Unpopular opinion, but I can see the utility of well-trained LLMs in legal preparation.

Not for writing arguments, obviously, but preliminary searches are one of the best uses I've found for AI. It could be pretty effective to sift through mountains of case law for relevant precedent, granted that you actually evaluate your results manually.

[–] bizarroland@lemmy.world 6 points 9 hours ago* (last edited 9 hours ago)

There are explicit published guidelines for using AI in the legal field.

No court is actually against the use of LLM-generated text.

The problem is lazy lawyers. They just accept what is written on the screen in front of them. They do not rewrite it. They do not verify any quotes or legal briefs or opinions that it spits out at them.

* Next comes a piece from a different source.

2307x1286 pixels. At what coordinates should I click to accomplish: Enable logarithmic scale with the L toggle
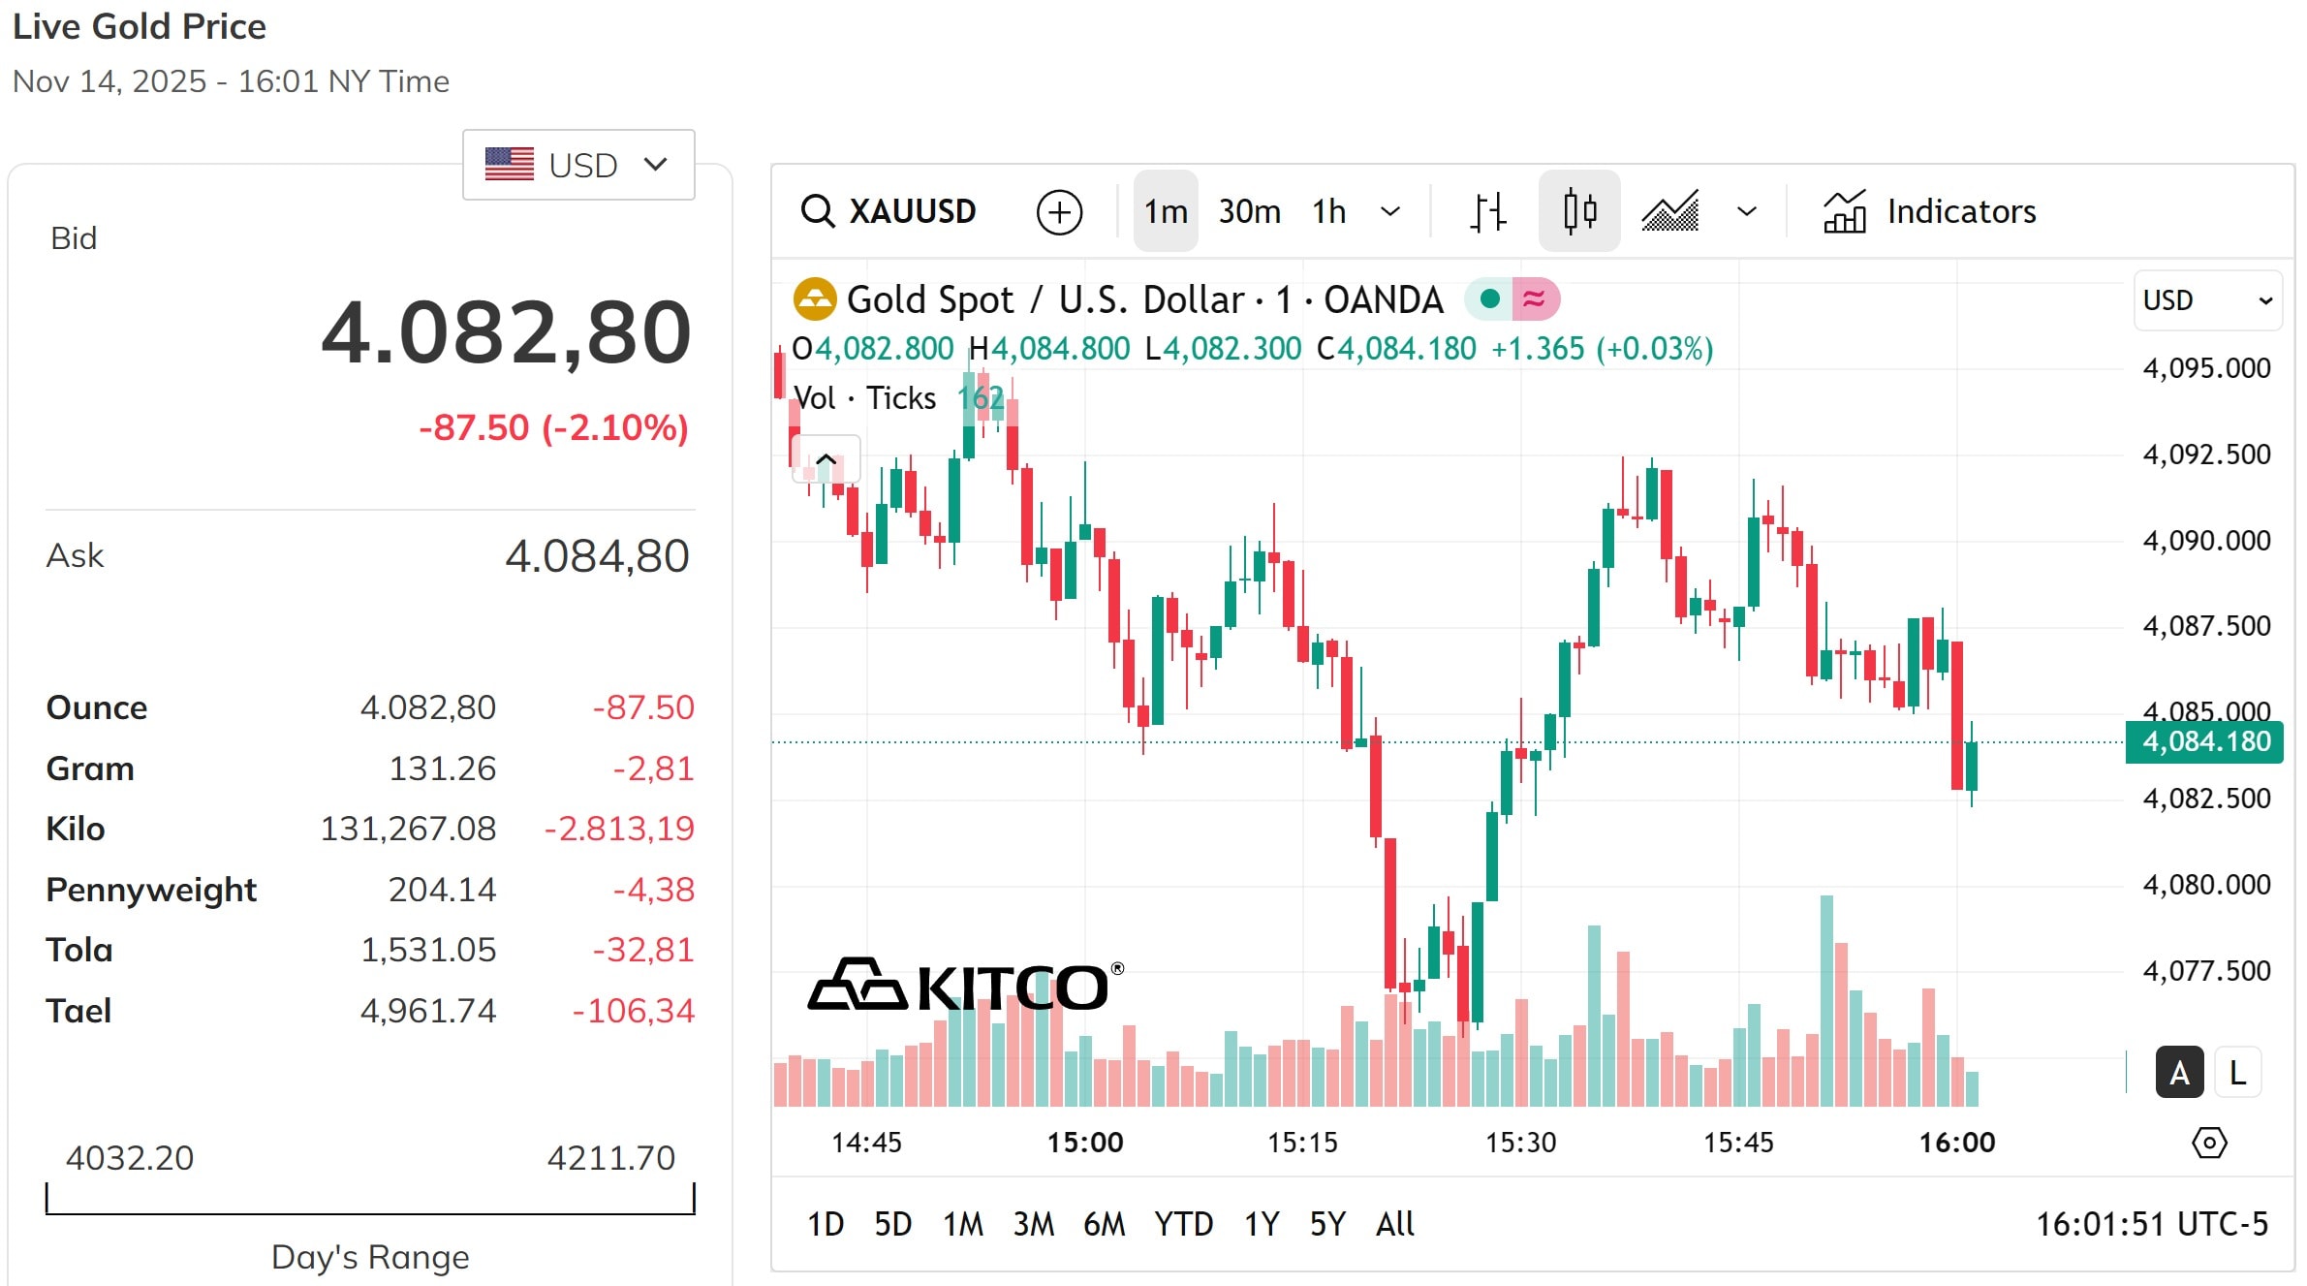pos(2237,1072)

And that is expressly forbidden. Everything that is submitted under a lawyer's name has to be either written by or directly reviewed and approved by that lawyer.

Even lawyers know 80% of any legal brief is just stuff put in there to meet the text requirements for review.

If you use an LLM to fill in that 80% with some manual guidance, then it can allow you to focus on the 20% of the legal brief that actually matters.

[–] SparroHawc@piefed.world 9 points 14 hours ago

Less unpopular than you might think.

LLMs are an interesting and potentially useful tool; however, as it does with most things, capitalism is ruining it for everyone.

[–] zr0@lemmy.dbzer0.com 1 points 13 hours ago

I also use it for writing arguments, as it can come up with some creative ideas. However, they do not just blindly end up in the final document. In every letter, there is at least one major mistake, probably due to the token limit.